Die Brücke über Þorskafjörður wurde letzten Monat mit einer Verkürzung um zehn Kilometer eröffnet. Morgen wird die Straße durch Teigskóg eröffnet, aber auch eine neue Landstraße rund um die Ostseite von Djúpafjörður.
Damit verlässt die Autobahn den 336 Meter hohen Hjallaháls, führt über Hallsteinsnes hinaus und umrundet die Ostseite von Djúpafjörður, Verkehrsteilnehmer müssen jedoch weiterhin über Ódrúgsháls fahren. Aber nur vorübergehend, denn vor uns liegen die letzten Etappen zwischen Djúpafjörður und Gufufjörður.

Zufällig unterzeichneten heute Nachmittag der Straßenverwalter und der Direktor von Borgarverk einen Bauvertrag für den Bau von Erdaufschüttungen über den Fjord. Als im letzten Monat Gebote abgegeben wurden, stellte sich heraus, dass Borgarverk das niedrigste Gebot hatte, nämlich 838 Millionen ISK oder 74 Prozent der geschätzten Kosten und fast 300 Millionen ISK zu wenig. Als Auftragnehmer für die Straße rund um Teigskóg verfügt Borgerverk bereits über Ausrüstung und Personal vor Ort.
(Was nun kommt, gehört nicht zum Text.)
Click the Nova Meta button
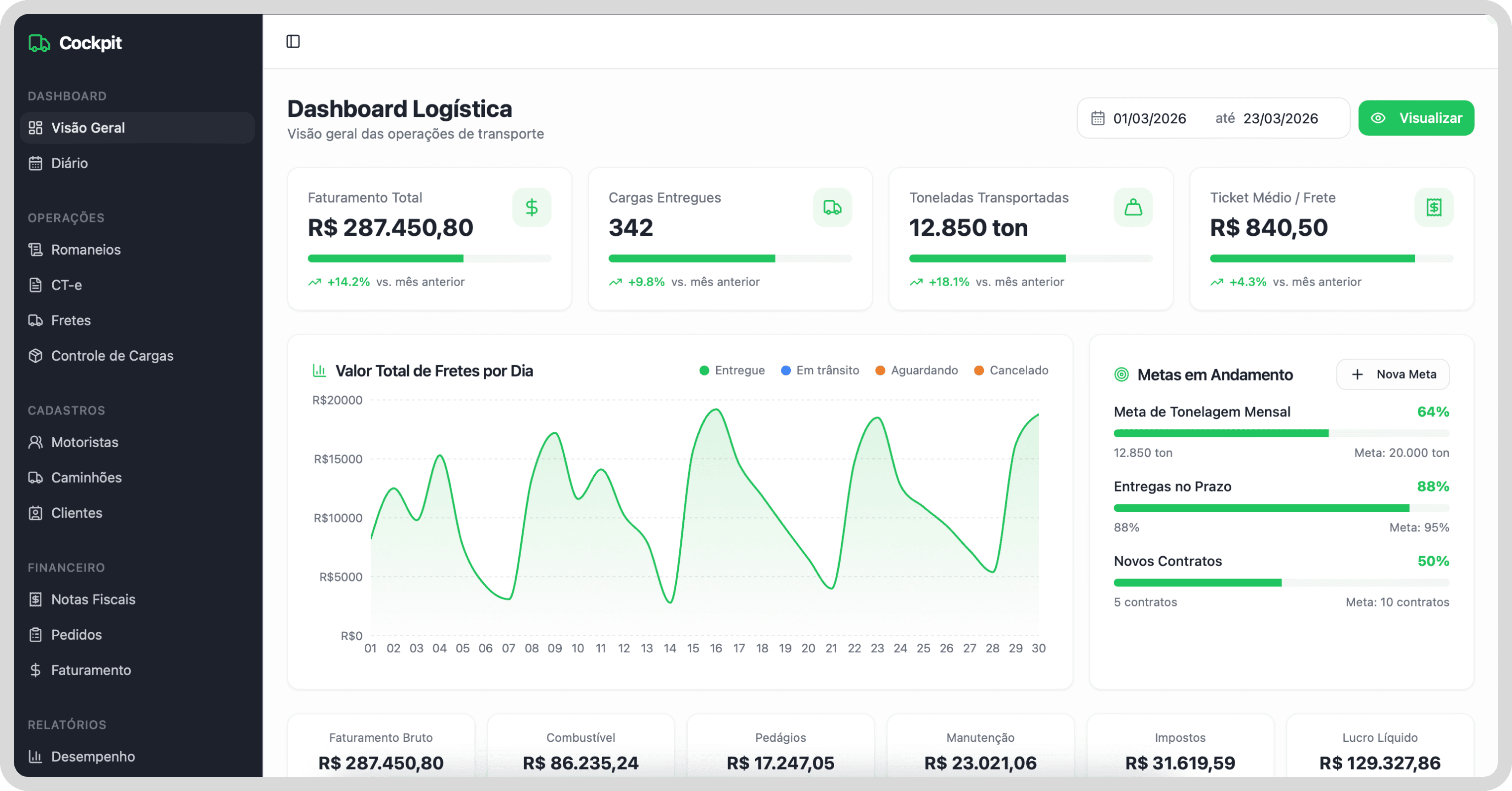 click(1392, 375)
In der letzten Phase werden drei Brücken über die beiden Fjorde gebaut. Infrastrukturminister Sigurður Ingi Jóhannsson sagte bei der Eröffnung der Þorskafjörður-Brücke letzten Monat, dass der Brückenbau im nächsten Jahr ausgeschrieben werde. Er hoffe, dass die Arbeiten im Jahr 2026 oder spätestens im Jahr 2027 abgeschlossen sein werden.
Drohnenbilder im Stöðvar 2-Bericht zeigen, dass der erste Teil der Straße nach Djúpafjörður bereits fertiggestellt ist. Zuschauer können auch einen Blick auf den Straßenrand rund um Teigskóg werfen.